▶ **What you need to do**
#1 Print the passage about internships, starting at "Internships are important" and ending at "better jobs elsewhere.".
#2 In the passage about internships, where did the writer work the summer after freshman year as a premed student?
#3 Go on with the passage about internships for life sciences students, picking up after its final sentence.

▶ **Passage provided**
§ §

Here’s a great question from a reader:
I’ve been doing research for the past 5 summers now, and think going into industry would provide a fresh change and also build my resume. What bio-tech/pharma/engineering companies do you recommend going into? I’m currently studying biophysics, and I often worry that the skills I’ve acquired are irrelevant to these companies. How do I make myself an attractive candidate? By the same token, would I be able to apply myself to an internship at a management consulting firm (ie. McKinsey? ) I’m not familiar with consulting (in general), and was wondering if you could share with me some experiences you or your colleagues have had.
Internships are important because it gives you the real life work experiences that you don’t get in school. Furthermore, it also shapes your goals for the future as you learn more about about what it’s like to work in a certain industry. For example, as a freshmen I had been premed, so in the summer I worked in the radiology department of a VA hospital. It was a horrible experience and after that, I knew I did not want to be a doctor. On the other hand, some of my friends especially engineering related majors, have been offered job positions from their summer internships. Although, some of them had turned those positions down because they now had a better idea of the working environment there, and armed with more professional experience they were able to get even better jobs elsewhere.
It’s also helpful to apply to internships with a goal in mind. For example, if you plan on going into R&D side of life sciences industries, an internship experience in finance is not going to help that much. But research experience in university labs and in industry would give you the skills to make you stand out among the crowds, especially if you’ve worked in the research topic or know the techniques they need. Your internship experience doesn’t have to be specialized though. Some companies such as management consulting firms may like to see a breadth of experiences that you can leverage when working with clients from a large variety of industries. In the end it’s about exploring your options and finding out what you love doing.
Where to start when looking for internships for life sciences students
When looking for internship opportunities as a undergraduate, a great place to start is the career center at your school. There you can find out about the companies that usually hire from your school, and get the dates for any career fairs and networking events that are happening on campus.

§ §

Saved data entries
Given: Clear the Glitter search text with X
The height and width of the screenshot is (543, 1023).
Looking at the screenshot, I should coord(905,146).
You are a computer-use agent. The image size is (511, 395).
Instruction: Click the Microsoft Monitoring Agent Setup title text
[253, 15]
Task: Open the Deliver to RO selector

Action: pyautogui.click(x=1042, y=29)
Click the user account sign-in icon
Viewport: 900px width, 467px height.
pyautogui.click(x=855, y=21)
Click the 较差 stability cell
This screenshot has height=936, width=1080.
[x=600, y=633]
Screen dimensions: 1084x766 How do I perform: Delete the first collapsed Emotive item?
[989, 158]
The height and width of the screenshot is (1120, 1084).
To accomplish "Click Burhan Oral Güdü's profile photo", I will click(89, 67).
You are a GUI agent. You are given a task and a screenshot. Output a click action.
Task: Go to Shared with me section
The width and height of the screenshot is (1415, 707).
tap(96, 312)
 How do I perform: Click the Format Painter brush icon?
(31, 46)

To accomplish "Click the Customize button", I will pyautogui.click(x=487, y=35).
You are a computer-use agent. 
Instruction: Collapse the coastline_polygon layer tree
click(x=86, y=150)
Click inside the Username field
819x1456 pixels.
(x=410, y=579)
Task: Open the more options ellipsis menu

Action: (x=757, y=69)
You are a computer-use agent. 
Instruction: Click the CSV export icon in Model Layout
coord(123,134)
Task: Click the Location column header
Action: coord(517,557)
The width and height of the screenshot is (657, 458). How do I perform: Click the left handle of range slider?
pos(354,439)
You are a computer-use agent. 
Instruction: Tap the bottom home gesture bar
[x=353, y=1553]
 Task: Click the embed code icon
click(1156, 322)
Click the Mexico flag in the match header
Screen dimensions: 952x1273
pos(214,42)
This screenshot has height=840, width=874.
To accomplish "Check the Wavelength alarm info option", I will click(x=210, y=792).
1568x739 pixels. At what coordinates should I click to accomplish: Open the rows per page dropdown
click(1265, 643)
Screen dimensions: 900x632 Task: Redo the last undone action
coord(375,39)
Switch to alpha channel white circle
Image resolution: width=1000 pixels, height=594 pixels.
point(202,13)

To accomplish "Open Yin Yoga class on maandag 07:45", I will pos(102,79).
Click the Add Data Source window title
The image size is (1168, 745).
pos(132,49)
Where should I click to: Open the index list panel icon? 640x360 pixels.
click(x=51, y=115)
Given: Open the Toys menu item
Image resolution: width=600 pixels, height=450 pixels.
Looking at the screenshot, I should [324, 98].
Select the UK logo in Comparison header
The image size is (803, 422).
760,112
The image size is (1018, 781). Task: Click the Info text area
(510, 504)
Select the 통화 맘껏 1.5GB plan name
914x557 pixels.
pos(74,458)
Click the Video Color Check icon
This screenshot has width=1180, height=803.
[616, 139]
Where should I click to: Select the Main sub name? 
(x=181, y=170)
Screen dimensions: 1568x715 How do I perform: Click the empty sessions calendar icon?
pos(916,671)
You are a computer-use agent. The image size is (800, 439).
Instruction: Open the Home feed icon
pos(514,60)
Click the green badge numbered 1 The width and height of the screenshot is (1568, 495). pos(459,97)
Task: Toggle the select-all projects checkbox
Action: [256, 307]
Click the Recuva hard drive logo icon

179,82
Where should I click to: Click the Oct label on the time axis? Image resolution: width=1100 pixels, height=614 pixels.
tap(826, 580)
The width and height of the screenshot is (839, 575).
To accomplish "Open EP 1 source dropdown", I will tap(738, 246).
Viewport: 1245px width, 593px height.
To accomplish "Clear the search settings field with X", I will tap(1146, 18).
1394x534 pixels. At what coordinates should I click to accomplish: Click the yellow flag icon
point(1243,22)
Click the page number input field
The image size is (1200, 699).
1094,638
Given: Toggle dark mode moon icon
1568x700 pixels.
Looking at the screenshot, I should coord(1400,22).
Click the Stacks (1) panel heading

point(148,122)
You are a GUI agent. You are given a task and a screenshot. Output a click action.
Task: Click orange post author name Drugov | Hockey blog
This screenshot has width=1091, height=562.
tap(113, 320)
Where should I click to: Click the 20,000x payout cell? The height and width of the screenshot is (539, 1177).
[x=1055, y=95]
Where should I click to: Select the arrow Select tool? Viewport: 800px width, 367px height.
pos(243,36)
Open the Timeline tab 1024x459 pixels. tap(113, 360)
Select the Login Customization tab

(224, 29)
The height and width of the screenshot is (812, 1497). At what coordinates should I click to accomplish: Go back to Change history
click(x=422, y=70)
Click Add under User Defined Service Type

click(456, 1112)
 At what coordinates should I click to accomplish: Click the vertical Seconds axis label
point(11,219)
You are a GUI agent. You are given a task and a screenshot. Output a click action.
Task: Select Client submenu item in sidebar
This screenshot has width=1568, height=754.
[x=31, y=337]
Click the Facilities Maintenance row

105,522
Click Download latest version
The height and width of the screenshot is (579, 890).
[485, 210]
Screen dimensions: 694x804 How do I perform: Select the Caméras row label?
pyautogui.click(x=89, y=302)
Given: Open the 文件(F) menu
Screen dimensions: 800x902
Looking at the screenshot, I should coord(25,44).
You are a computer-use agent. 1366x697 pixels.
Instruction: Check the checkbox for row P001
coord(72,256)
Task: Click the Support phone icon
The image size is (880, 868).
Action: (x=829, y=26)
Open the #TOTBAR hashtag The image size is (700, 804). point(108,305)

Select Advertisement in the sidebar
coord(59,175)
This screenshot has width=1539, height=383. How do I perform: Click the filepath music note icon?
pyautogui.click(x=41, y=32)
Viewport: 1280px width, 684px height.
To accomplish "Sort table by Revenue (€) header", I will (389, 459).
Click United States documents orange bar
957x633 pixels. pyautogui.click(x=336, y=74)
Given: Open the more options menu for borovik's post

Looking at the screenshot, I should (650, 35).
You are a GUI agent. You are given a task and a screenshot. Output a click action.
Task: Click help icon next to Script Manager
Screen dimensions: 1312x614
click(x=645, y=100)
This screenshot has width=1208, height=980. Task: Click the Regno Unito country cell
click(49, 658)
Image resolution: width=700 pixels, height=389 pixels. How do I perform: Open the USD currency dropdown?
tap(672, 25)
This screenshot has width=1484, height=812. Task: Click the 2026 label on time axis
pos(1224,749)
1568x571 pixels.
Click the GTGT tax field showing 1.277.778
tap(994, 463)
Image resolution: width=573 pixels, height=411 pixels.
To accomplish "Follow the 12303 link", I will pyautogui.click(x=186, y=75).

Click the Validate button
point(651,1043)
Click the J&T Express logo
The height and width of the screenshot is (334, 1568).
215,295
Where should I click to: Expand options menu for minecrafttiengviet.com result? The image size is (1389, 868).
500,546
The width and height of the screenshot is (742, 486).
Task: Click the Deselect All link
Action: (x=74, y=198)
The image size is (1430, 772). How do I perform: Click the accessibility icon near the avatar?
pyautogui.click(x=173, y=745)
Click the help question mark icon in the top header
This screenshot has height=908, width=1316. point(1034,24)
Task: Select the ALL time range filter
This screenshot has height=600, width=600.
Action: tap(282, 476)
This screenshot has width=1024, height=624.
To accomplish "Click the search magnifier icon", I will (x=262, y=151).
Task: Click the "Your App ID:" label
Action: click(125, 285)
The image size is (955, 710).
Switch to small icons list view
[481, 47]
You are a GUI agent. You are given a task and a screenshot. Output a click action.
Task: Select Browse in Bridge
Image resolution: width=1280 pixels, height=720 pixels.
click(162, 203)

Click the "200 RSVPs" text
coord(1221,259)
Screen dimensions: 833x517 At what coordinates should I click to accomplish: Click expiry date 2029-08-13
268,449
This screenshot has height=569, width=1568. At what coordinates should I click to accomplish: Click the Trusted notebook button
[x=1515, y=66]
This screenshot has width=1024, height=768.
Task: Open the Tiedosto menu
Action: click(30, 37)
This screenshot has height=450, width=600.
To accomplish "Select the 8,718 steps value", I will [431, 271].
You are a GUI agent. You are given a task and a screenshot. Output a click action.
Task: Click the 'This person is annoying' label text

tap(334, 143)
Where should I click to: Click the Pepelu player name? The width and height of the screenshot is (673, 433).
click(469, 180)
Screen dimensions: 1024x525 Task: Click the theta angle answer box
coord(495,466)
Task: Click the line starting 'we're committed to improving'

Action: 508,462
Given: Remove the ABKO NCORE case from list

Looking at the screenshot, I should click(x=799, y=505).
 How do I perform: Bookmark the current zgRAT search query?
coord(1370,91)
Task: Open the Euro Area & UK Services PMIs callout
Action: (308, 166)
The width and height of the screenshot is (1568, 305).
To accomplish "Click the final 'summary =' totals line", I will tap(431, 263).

§ §

▶ **Outputs by task**
#1
Internships are important because it gives you the real life work experiences that you don’t get in school. Furthermore, it also shapes your goals for the future as you learn more about about what it’s like to work in a certain industry. For example, as a freshmen I had been premed, so in the summer I worked in the radiology department of a VA hospital. It was a horrible experience and after that, I knew I did not want to be a doctor. On the other hand, some of my friends especially engineering related majors, have been offered job positions from their summer internships. Although, some of them had turned those positions down because they now had a better idea of the working environment there, and armed with more professional experience they were able to get even better jobs elsewhere.

#2 In the radiology department of a VA hospital.

#3
Companies are actively looking for internship candidates at these career fairs, so go prepared with your resume. Do some research about the companies you are interested in ahead of time so you can ask them insightful questions about what working with them is like. In some cases, recruiters schedule same day or next day interviews as part of the career fair schedule, so dress professionally. To help you prepare for interviews and to make your resume stand out, the career services on campus is again a great resource.
And for bio majors, the undergraduate biology office might be a good place to check out as well, at least it was back in Cornell. There you might find advisers familiar with the process and opportunities available for your specific major, and get your hands on some additional materials on specific programs or companies.
In getting an internship with a large management consulting firms, it does seem like they focus predominantly on engineering students for internship positions. However that does not have to be the case. In fact, BCG and McKinsey are some of the firms that actively recruit PhD candidates in the life sciences field. Consulting firms work with a variety of clients from many different industries. Having a diverse background will help you as a consultant because you will have greater understanding of clients when you work with them. The life science industry is a huge one that includes biotech, pharma, medical devices, diagnostics, health care, and more. As a biophysics major, you would be able to provide different insights on life science industry clients than an engineer can.
For me personally, grad school was the clearest option for me. As a high school student, I had done research at the University of Buffalo, especially electrophysiology research in a biophysics lab, so it was easier for me to find a lab in undergrad. Then I got into the Hughes Scholar Summer Research Program so I didn’t have to worry about internships anymore. My thought at the time was that even if I am to apply to industry positions in the future, it’d be better to apply with a PhD so I’d be able to take on leadership/management positions.
But by the same token, having industry experience could help boost your chances at getting into a good graduate school program as well as a future position in industry. In fact, for my class at the Neuroscience Program, I was the only one that came directly from undergrad (which is not the norm).
In the end, no mater what you choose, each of your experiences will open doors. There is no set path, and if there’s something you want, you’ll be able to achieve it one way or another.